Professor O’Neill will receive the Prize for her distinguished and influential role in the field of philosophy and for shedding light on pressing intellectual and ethical questions of our time. Her contribution to our understanding of Immanuel Kant is regarded as transformative and has led to a renewed interest in his work. In particular, O’Neill has explored the requirements of public reason and how they relate to international justice and to the roles of trust and accountability in public life. The Prize will be conferred during a formal ceremony at the University of Bergen, Norway, on 8 June. 

Reason and action

For almost half a century, O’Neill has combined writing on political philosophy and ethics with a range of public activities, and her work has influenced generations of scholars, policy makers and practitioners alike. She has written extensively on political philosophy and ethics, bioethics and international justice, and is highly regarded as a specialist on human rights. She has applied rigorous philosophical thinking when discussing major contemporary issues and her scholarship has had an immeasurable impact on the wider public sphere.

O’Neill describes the central question in her early works on Kant as “how reasoning could bear on action.” “This seemed and still seems to me the elephant in the room that is all too often ignored or pushed into the margins in philosophical work in ethics and political philosophy,” she says.

O'Neill was President of the British Academy between 2005 and 2009, where she became a Fellow in 1993. From 1992 until 2006 she was Principal of Newnham College, University of Cambridge, where she is now Honorary Fellow. O’Neill was created a life peer as Baroness O'Neill of Bengarve in 1999 and has served as a crossbench member of the House of Lords since 2000. 

 

Rights and obligations

As a great authority on areas such as human rights and global justice, O'Neill is known for books such as Faces of Hunger (1986) and The Bounds of Justice (2000), where she deals with the structural conditions of oppression and how global inequality may be understood through a concept of justice that is cosmopolitan rather than civic. In Justice across Boundaries: Whose Obligations? (2016), she deals with human rights and responsibilities and poses the question: Who ought to do what, and for whom?  She argues that a a progression towards global justice requires that obligations be held by both states and non-state actors.

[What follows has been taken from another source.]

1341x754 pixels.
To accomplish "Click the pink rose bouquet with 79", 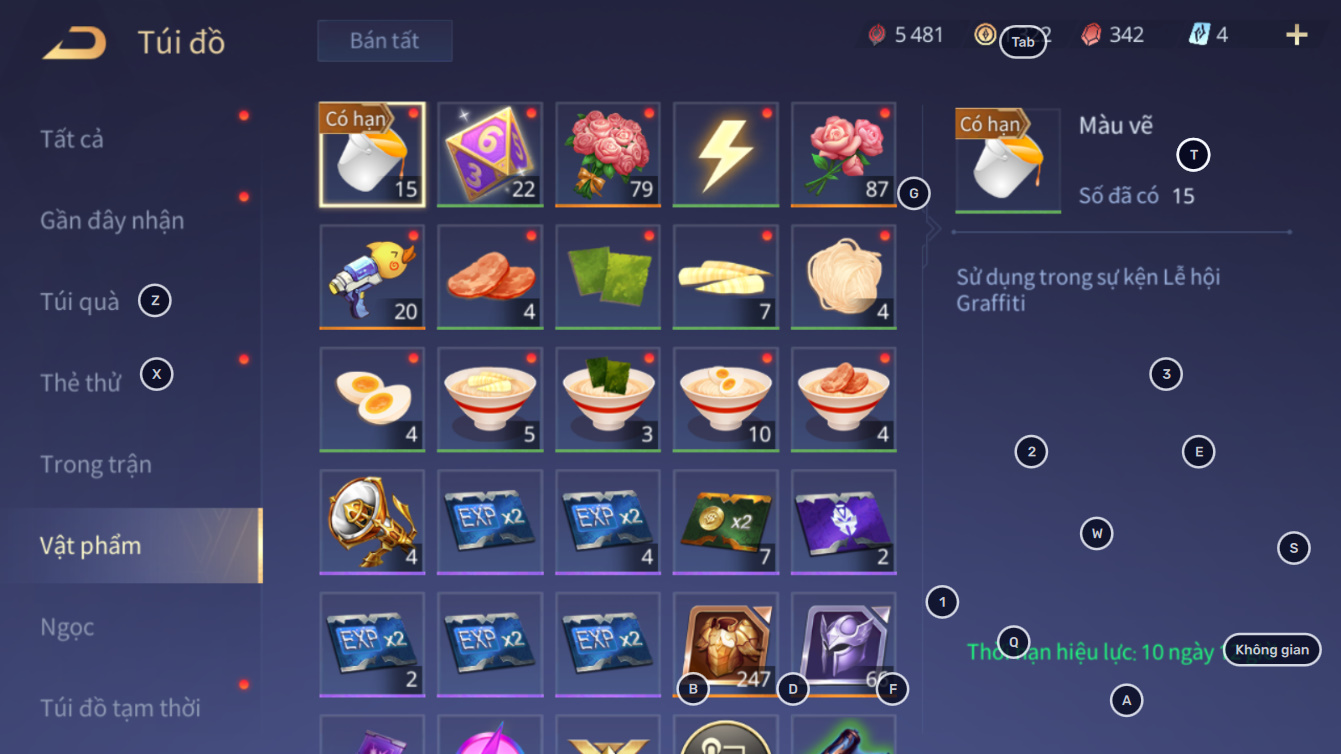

"O’Neill has an extraordinary ability to blend questions of morality, with an account of psychological plausibility and institutional legitimacy that makes her a powerful guide to the most profound ethical questions of our time. Not only has she transformed our understanding of Kant, she has also demonstrated how to do philosophy in a way that measures up to the complex moral demands of the world."
-  Dr. Pratap Bhanu Mehta, Chair of the Holberg Academic Committee. 

Nils Klim Prize awarded to Norwegian professor of economics

The 2017 Nils Klim Laureate was also announced today. The Nils Klim Prize went to Norwegian Professor of Economics Katrine Vellesen Løken, University of Bergen, for her research on the Nordic welfare states. The Prize is awarded annually to a Nordic researcher under the age of 35, who has made an outstanding contribution to research in the fields covered by the Holberg Prize, and the prize amount is NOK 300.000 (appr. EUR 33.000).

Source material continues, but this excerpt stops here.